= Combat in film =

Performances of fighting and large-scale battles

Cinematic fight choreography or staged fights in cinema include performances of archery, classical fencing, historical fencing, martial arts, close combat, and duels in general, as well as choreography of full-scale battles with hundreds of combatants.

==Asian martial arts==

The 1970s in Hong Kong saw the rise and sudden death of international martial arts and film superstar Bruce Lee, who is known for popularizing Hong Kong action cinema. He was succeeded in the 1980s by Jackie Chan, who popularized the use of comedy and dangerous stunts in action films.

Hong Kong-based fight choreographer Yuen Wo-ping is famed for his work on Crouching Tiger, Hidden Dragon and the Matrix trilogy, in which the often unrealistic fighting techniques are complemented by directorial techniques such as bullet time. Ching Siu-tung is particularly noted in the field of Hong Kong action cinema for his use of graceful wire fu techniques.
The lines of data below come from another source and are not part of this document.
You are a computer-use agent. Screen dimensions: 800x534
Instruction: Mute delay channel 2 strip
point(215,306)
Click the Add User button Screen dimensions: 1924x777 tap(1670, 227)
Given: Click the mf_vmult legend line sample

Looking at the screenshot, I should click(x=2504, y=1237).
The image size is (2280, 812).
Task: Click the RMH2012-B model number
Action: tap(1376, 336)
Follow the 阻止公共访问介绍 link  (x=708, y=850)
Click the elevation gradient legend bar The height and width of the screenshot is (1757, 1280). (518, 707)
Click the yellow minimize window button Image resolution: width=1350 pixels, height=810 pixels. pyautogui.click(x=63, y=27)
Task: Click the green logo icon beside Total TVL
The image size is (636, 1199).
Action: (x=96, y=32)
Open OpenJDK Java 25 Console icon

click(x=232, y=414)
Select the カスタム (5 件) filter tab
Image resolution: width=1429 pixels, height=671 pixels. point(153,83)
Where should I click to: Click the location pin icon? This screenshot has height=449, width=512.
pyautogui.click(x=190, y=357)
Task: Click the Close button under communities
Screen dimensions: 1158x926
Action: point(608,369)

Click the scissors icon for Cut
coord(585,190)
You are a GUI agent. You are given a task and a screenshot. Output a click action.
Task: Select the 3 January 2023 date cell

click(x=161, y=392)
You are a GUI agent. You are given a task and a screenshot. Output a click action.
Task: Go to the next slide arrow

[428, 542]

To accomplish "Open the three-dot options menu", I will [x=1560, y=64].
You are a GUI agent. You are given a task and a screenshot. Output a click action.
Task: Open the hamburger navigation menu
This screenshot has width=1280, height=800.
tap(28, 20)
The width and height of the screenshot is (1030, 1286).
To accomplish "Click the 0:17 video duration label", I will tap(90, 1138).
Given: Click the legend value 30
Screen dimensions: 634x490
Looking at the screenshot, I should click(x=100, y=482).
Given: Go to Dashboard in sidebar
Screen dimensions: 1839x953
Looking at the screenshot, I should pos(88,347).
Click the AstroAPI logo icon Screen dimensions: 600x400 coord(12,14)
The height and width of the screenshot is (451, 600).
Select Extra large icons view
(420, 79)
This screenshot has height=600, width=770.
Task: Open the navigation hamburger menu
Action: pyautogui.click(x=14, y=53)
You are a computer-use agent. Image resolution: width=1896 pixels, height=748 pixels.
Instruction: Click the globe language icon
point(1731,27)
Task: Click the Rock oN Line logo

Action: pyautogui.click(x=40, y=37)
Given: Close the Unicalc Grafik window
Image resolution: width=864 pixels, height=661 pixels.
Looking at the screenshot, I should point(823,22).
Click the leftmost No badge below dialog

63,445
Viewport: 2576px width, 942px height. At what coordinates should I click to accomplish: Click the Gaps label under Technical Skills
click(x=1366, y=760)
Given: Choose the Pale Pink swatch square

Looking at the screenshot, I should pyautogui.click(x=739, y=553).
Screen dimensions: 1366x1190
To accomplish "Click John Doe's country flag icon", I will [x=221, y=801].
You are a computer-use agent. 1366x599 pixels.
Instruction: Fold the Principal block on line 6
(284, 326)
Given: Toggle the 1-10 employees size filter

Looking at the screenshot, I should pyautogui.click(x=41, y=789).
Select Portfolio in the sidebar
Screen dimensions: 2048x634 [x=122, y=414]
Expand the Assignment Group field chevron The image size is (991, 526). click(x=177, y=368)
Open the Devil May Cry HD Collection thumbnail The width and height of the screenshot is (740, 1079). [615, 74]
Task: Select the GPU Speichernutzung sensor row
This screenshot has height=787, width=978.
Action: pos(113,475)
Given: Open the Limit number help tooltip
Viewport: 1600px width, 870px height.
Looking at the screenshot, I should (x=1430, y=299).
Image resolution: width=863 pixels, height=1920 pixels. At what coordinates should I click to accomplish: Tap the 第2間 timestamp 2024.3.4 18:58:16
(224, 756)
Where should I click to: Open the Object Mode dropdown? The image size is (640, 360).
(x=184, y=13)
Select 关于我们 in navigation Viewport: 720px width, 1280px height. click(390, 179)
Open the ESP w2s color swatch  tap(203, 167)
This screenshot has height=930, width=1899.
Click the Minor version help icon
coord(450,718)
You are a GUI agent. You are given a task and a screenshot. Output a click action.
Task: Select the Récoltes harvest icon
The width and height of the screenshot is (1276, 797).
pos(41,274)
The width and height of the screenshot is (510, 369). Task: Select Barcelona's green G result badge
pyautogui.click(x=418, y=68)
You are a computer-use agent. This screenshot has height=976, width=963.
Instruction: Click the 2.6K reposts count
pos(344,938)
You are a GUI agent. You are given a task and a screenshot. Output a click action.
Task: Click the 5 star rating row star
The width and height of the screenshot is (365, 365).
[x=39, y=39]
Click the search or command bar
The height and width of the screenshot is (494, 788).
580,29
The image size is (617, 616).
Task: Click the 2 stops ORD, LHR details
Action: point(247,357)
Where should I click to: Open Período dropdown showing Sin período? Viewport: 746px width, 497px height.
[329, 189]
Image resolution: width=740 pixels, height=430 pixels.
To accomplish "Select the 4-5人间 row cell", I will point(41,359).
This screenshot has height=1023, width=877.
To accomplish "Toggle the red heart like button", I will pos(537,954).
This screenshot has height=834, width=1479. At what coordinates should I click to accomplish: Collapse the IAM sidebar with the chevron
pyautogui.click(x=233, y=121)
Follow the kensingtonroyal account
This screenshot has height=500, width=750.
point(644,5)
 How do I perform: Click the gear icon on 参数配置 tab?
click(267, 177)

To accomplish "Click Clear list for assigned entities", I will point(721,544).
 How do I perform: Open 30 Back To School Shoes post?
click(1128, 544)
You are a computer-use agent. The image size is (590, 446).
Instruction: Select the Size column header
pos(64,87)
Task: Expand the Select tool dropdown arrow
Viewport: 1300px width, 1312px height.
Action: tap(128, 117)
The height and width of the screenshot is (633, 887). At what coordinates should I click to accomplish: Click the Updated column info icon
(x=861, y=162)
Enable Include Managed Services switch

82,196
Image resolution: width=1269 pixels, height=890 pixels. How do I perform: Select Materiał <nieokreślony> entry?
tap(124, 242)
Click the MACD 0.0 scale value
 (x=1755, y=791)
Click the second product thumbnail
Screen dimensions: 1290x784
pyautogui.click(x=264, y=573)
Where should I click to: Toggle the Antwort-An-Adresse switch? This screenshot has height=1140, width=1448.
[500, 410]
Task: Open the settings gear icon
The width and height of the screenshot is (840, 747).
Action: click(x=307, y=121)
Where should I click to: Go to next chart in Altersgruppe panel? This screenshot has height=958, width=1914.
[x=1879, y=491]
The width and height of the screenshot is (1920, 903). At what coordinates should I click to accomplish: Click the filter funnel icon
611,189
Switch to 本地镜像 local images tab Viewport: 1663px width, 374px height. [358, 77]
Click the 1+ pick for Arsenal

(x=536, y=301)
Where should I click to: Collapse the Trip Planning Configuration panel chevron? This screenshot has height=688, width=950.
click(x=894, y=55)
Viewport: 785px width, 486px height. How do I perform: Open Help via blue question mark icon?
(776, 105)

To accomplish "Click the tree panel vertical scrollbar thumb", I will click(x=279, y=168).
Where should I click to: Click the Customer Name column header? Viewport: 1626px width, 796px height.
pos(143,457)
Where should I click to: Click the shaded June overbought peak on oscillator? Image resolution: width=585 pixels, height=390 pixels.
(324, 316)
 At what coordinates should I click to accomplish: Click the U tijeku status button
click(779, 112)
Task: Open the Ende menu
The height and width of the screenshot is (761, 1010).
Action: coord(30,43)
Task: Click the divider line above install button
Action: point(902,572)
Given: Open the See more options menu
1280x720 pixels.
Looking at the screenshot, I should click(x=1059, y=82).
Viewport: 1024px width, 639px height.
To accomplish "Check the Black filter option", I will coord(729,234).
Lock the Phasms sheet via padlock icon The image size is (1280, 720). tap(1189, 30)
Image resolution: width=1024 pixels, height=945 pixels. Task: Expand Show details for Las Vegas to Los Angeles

Notable Asian martial arts choreographers:
- Yuen Wo-ping
- Ching Siu-tung
- Yoshio Sugino
- Bruce Lee
- Don Wilson
- Jackie Chan
- Yayan Ruhian
- Donnie Yen
- Sammo Hung
- Yuen Biao
- Panna Rittikrai
- Tony Jaa
- Dan Inosanto
- Corey Yuen
- Ji Chang-Wook
- Iko Uwais

Notable Asian martial arts actors:
- Bruce Lee
- Jackie Chan
- Donnie Yen
- Jet Li
- Ji Chang-Wook
- Tony Jaa
- Iko Uwais
- Yayan Ruhian
- Sammo Hung
- Yuen Biao
- Don The Dragon Wilson
- Michelle Yeoh

===Awards===
- Golden Horse Award for Best Action Choreography
- Hong Kong Film Award for Best Action Choreography

==Fencing==
Cinema inherited the concept of choreographed fights directly from the theatrical fight. Films that feature notable classical fencing scenes include:
- The Mark of Zorro (1920)
- The Three Musketeers (1921)
- Don Q, Son of Zorro (1925)
- The Black Pirate (1926)
- The Iron Mask (1929)
- Captain Blood (1935)
- The Prisoner of Zenda (1937)
- The Adventures of Robin Hood (1938)
- The Sea Hawk (1940)
- The Mark of Zorro (1940)
- The Corsican Brothers (1941)
- The Black Swan (1942)
- Adventures of Don Juan (1948)
- Cyrano de Bergerac (1950)
- Scaramouche (1952)
- At Sword's Point (1952)
- The Court Jester (1956)
- Le Bossu (1959)
- Le Miracle des loups (1961)
- The Great Race (1965)
- The Three Musketeers (1973)
- The Four Musketeers (1974)
- The Duellists (1977)
- The Princess Bride (1987)
- Cyrano de Bergerac (1990)
- Robin Hood: Prince of Thieves (1991)
- By the Sword (1991)
- The Fencing Master (1992)
- Rob Roy (1995)
- On Guard (1997)
- The Mask of Zorro (1998)
- The Count of Monte Cristo (2002)
- Die Another Day (2002)
- Pirates of the Caribbean: The Curse of the Black Pearl (2003)

Douglas Fairbanks in 1920 was the first film director to ask a fencing master to assist the production of a fencing scene in cinema. A second wave of swashbuckling films was triggered with Errol Flynn from 1935.
Also notable in the early period were Ramon Novarro, Rudolph Valentino, and John Barrymore. Fencing masters (fight arrangers) from the time include Henry Uttenhove, Fred Cavens, Ralph Faulkner, Jean Heremans, Bob Anderson, William Hobbs, and Claude Carliez.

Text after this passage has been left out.